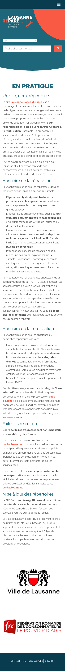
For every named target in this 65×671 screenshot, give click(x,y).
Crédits (49, 661)
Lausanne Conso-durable (26, 102)
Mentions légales (33, 661)
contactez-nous (12, 444)
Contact (15, 661)
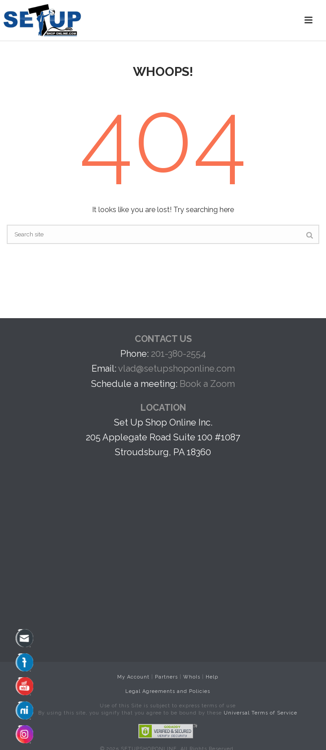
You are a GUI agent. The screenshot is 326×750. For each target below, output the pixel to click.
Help (212, 677)
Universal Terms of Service (260, 713)
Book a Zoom (207, 383)
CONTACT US (163, 338)
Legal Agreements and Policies (167, 691)
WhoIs (191, 677)
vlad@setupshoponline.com (176, 368)
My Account (133, 677)
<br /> (167, 514)
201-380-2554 (178, 353)
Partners (166, 677)
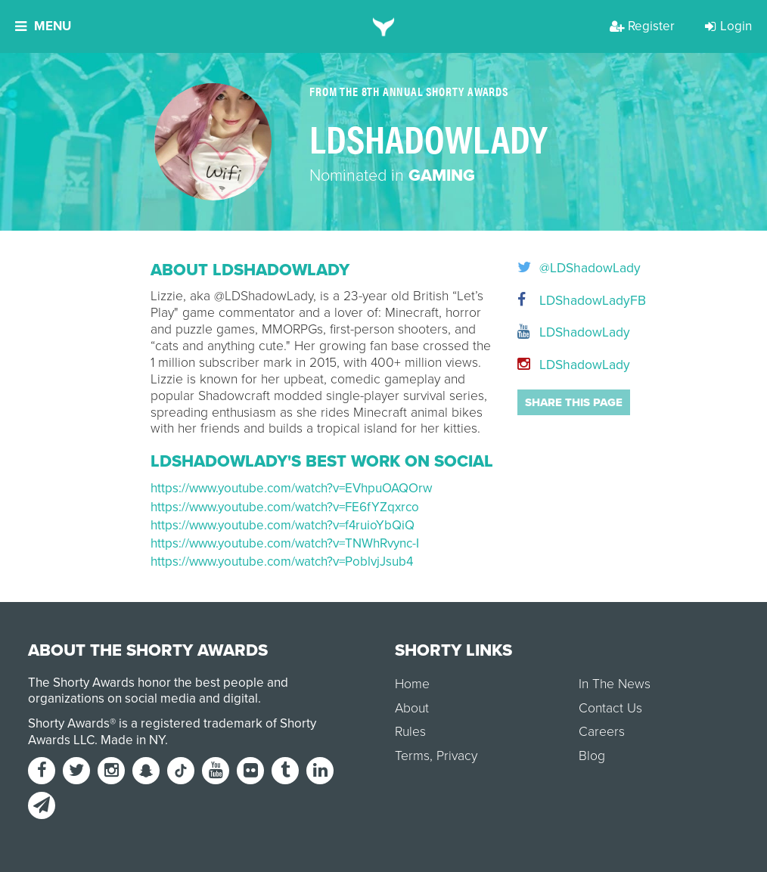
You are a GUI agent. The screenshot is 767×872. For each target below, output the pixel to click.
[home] (384, 26)
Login (728, 26)
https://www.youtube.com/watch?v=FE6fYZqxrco (285, 507)
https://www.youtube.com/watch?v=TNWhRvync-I (285, 543)
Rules (410, 732)
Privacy (456, 756)
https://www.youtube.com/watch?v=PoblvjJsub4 (282, 561)
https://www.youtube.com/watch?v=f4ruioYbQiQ (283, 525)
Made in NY (133, 740)
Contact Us (610, 708)
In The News (615, 684)
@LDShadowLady (567, 268)
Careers (602, 732)
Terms (412, 756)
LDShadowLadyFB (567, 301)
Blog (592, 756)
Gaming (441, 175)
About (412, 708)
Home (412, 684)
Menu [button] (43, 26)
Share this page (574, 402)
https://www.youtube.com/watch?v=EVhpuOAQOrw (291, 488)
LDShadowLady (567, 332)
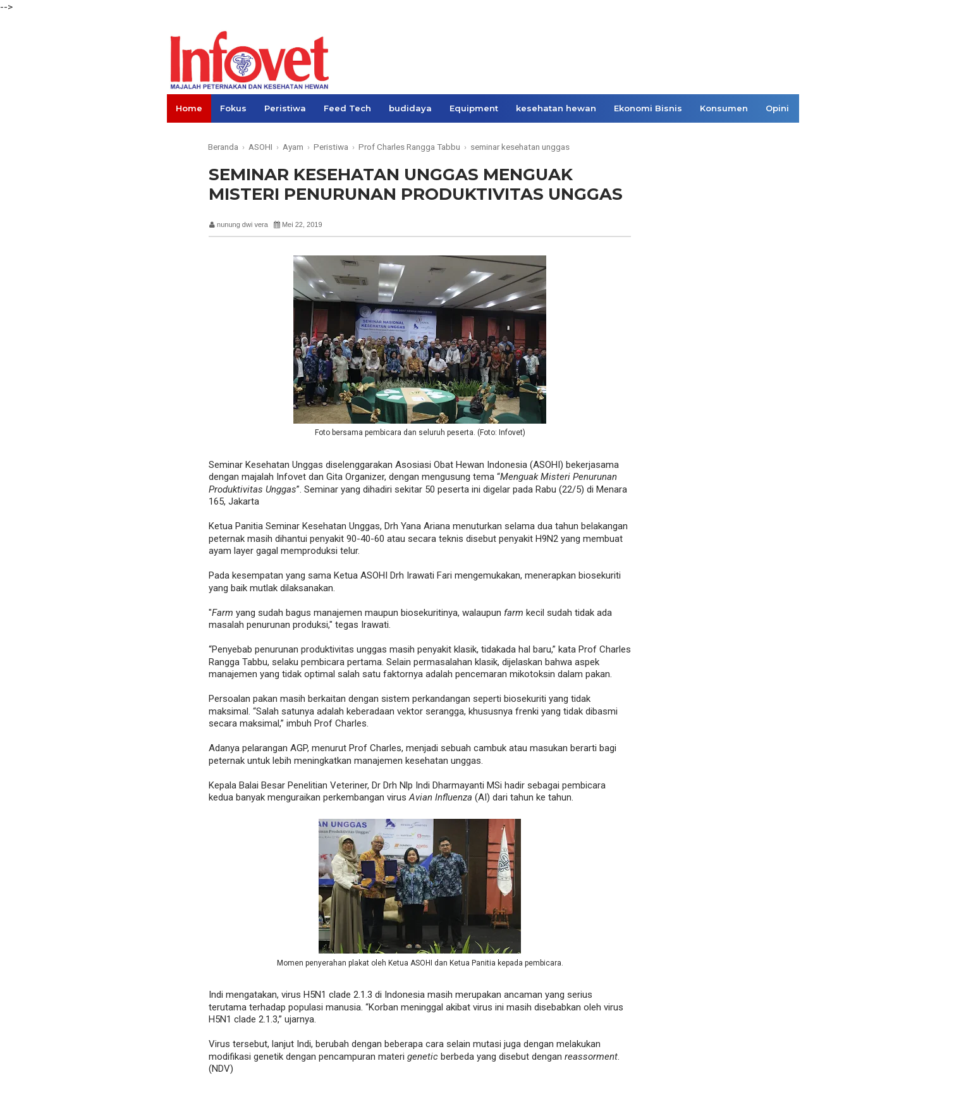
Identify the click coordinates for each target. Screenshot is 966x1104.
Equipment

# [Instruction]
Rewrite the part of the rows above that opens with the line containing "Contact Us (610, 708)" and closes with the line containing "https://www.youtube.com/watch?v=EVhpuOAQOrw (291, 488)", both included, and nothing else. Keep each request as it stands, but multiply every click coordinate in the answers by 1.15 and round to whole numbers, with halves rounding up.

# [Response for this exercise]
Contact Us (702, 814)
In The News (707, 787)
@LDShadowLady (652, 308)
Careers (692, 842)
Terms (474, 869)
LDShadowLadyFB (652, 346)
Blog (681, 869)
Gaming (507, 201)
About (474, 814)
Home (474, 787)
Menu [button] (49, 30)
Share this page (660, 462)
https://www.youtube.com/watch?v=EVhpuOAQOrw (335, 561)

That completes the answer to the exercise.